SET PROBLEM ▸
Count the lines in the records below that contain the string "What", matching case exactly, and reply with only that number.
◇ ◇ ◇ ◇
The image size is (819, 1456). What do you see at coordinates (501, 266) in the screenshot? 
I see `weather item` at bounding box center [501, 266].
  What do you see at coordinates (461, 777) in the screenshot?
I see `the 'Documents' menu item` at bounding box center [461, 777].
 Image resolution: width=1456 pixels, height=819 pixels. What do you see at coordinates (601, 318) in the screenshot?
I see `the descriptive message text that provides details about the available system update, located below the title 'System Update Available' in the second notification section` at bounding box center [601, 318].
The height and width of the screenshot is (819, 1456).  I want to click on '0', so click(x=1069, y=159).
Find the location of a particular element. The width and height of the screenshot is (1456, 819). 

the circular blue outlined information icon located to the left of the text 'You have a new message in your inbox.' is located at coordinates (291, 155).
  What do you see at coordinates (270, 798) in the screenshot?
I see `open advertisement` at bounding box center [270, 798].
◇ ◇ ◇ ◇
EXPECTED ANSWER ▸
4